Overlearning is the strategy of learning more than what is required to complete a given task. The purpose of overlearning is to make the task seem ridiculously easy to ensure it is completed to a high standard with no stress. Overlearning can be thought of as ‘learning by overkill’. In other words, learning to a higher standard than is necessary. For example, a student wants to ace their spelling test which has 10 words. Knowing about overlearning, she doesn’t just memorise each word, but also learns about the origins of each word. This is time consuming, but it makes the spelling test a walk in the park – no more difficult than brushing your teeth. Similarly, a teacher wanting to learn about teaching strategies might not simply read 1 book – they may read 10 books, watch videos, attend lectures (and maybe even write their own book).

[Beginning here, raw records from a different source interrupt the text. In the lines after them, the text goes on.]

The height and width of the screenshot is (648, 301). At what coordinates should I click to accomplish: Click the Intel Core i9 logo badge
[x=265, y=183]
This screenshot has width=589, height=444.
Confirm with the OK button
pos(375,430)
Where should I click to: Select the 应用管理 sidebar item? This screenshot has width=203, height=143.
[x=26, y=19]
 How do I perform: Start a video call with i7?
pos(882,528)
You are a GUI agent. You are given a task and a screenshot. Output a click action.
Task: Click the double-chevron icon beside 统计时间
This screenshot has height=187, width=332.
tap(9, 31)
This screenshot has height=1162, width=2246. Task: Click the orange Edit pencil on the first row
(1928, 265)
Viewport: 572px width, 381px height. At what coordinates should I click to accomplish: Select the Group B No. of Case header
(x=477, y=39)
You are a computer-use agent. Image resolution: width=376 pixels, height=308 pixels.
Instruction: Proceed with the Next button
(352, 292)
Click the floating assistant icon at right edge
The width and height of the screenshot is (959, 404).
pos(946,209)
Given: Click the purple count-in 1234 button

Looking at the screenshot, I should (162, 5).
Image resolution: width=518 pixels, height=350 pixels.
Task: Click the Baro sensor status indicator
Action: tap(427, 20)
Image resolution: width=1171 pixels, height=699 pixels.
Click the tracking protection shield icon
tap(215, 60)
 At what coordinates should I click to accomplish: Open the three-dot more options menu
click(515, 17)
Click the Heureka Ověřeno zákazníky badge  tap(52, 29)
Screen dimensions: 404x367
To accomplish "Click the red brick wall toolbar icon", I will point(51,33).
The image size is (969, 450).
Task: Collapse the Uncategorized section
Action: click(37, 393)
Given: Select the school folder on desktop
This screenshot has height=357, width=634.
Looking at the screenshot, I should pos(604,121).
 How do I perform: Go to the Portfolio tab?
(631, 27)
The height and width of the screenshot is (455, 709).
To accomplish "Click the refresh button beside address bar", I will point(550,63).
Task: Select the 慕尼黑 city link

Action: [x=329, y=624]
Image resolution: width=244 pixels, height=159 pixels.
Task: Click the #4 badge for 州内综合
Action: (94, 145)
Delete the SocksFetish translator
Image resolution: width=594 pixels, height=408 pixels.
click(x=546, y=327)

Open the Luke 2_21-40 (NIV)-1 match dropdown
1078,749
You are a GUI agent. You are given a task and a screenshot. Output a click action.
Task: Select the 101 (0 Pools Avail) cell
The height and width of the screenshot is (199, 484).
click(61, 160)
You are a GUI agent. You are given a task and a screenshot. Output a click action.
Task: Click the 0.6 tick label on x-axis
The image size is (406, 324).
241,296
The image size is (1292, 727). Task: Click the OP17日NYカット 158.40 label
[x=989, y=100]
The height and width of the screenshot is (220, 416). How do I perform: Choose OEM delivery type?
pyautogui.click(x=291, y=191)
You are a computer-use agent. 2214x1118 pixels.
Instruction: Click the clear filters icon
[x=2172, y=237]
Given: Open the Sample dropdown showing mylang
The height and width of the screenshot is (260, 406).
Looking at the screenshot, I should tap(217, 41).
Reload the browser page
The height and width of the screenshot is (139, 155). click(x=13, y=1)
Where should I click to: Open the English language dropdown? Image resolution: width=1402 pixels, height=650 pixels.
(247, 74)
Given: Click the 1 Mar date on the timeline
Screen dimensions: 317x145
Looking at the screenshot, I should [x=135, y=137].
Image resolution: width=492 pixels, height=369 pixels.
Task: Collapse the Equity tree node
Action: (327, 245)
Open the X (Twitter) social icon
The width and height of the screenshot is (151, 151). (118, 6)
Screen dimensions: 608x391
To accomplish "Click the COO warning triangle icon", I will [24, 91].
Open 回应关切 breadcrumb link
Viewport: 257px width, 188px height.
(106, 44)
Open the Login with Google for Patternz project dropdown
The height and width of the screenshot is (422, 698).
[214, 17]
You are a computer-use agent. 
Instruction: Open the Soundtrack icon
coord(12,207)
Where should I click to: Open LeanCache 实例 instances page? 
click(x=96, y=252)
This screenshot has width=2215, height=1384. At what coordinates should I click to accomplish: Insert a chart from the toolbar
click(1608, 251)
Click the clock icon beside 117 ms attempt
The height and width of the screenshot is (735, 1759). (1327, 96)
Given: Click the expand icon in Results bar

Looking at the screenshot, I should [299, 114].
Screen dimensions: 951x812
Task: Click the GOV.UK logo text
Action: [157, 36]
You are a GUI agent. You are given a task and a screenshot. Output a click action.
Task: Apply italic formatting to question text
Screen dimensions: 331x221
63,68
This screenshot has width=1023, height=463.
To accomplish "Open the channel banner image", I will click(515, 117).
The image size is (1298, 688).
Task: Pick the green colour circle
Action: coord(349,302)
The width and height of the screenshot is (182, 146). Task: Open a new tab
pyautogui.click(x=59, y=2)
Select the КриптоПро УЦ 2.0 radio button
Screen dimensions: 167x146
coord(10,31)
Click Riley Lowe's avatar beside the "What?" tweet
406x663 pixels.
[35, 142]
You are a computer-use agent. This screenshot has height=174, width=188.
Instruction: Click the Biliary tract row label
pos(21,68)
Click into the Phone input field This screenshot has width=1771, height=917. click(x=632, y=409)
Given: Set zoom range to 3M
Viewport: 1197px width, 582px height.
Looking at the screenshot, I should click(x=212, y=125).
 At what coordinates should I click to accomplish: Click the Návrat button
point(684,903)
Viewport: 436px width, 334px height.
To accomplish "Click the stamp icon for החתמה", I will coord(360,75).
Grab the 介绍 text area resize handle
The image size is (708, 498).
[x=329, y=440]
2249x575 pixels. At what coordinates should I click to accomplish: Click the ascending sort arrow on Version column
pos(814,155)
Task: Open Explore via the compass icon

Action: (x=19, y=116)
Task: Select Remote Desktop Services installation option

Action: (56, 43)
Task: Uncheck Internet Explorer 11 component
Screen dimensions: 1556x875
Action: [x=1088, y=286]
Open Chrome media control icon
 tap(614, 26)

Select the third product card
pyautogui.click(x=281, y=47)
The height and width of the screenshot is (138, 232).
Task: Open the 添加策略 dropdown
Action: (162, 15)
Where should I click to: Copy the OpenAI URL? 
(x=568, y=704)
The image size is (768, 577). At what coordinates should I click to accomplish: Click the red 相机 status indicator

Overlearning is not just useful for entire courses or larger topics such as teaching strategies. Overlearning is an effective tool for students who can overlearn selected topics within a course. A student might enrol in a course that has 6 topics. 2 topics are easy, 2 are medium difficulty and 2 are very difficult. To master the course content and receive top grades, the student chooses to overlearn the 2 most difficult topics – the rest are easy in comparison and don’t need additional attention. Here is another way overlearning can be used: a student studying for an exam might choose to concentrate on 1 of 3 aspects of the exam. This allows them to easily complete that section to a near perfect standard and thus all but guarantee a reasonable score. That section now ‘in the bag’, they can spend more mental energy (cognitive load) on the 2 remaining aspects.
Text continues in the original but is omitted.